This task is to restate all of the entries exactly.

:: RECORDS SHOWN

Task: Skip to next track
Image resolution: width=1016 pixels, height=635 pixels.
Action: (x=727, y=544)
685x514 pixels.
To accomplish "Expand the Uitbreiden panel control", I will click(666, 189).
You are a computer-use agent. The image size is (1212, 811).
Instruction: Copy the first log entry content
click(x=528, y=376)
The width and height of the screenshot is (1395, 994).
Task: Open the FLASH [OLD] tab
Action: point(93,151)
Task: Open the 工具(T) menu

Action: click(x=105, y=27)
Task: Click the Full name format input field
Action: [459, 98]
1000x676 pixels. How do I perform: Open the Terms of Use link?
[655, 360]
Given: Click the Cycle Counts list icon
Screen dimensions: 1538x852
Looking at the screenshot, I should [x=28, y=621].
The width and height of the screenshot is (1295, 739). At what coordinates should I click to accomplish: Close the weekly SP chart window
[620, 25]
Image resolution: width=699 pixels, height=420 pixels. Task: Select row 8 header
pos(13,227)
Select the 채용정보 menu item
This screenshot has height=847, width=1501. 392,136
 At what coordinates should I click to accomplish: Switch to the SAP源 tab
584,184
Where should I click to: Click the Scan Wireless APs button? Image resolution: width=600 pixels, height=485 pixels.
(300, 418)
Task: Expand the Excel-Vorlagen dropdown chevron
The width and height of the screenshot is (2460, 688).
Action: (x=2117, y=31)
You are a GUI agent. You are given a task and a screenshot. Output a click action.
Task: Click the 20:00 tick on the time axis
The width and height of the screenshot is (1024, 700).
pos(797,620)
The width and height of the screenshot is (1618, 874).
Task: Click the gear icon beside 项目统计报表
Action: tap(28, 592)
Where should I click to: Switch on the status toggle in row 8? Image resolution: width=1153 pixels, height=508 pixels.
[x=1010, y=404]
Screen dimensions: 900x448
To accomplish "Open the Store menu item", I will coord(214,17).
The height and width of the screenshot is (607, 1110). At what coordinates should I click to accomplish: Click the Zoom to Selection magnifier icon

::::

**EXERCISE RESPONSE**
Task: Skip to next track
Image resolution: width=1016 pixels, height=635 pixels.
Action: (x=727, y=544)
685x514 pixels.
To accomplish "Expand the Uitbreiden panel control", I will click(666, 189).
You are a computer-use agent. The image size is (1212, 811).
Instruction: Copy the first log entry content
click(x=528, y=376)
The width and height of the screenshot is (1395, 994).
Task: Open the FLASH [OLD] tab
Action: point(93,151)
Task: Open the 工具(T) menu

Action: click(x=105, y=27)
Task: Click the Full name format input field
Action: [459, 98]
1000x676 pixels. How do I perform: Open the Terms of Use link?
[655, 360]
Given: Click the Cycle Counts list icon
Screen dimensions: 1538x852
Looking at the screenshot, I should [x=28, y=621].
The width and height of the screenshot is (1295, 739). At what coordinates should I click to accomplish: Close the weekly SP chart window
[620, 25]
Image resolution: width=699 pixels, height=420 pixels. Task: Select row 8 header
pos(13,227)
Select the 채용정보 menu item
This screenshot has height=847, width=1501. 392,136
 At what coordinates should I click to accomplish: Switch to the SAP源 tab
584,184
Where should I click to: Click the Scan Wireless APs button? Image resolution: width=600 pixels, height=485 pixels.
(300, 418)
Task: Expand the Excel-Vorlagen dropdown chevron
The width and height of the screenshot is (2460, 688).
Action: (x=2117, y=31)
You are a GUI agent. You are given a task and a screenshot. Output a click action.
Task: Click the 20:00 tick on the time axis
The width and height of the screenshot is (1024, 700).
pos(797,620)
The width and height of the screenshot is (1618, 874).
Task: Click the gear icon beside 项目统计报表
Action: tap(28, 592)
Where should I click to: Switch on the status toggle in row 8? Image resolution: width=1153 pixels, height=508 pixels.
[x=1010, y=404]
Screen dimensions: 900x448
To accomplish "Open the Store menu item", I will coord(214,17).
The height and width of the screenshot is (607, 1110). At what coordinates should I click to accomplish: Click the Zoom to Selection magnifier icon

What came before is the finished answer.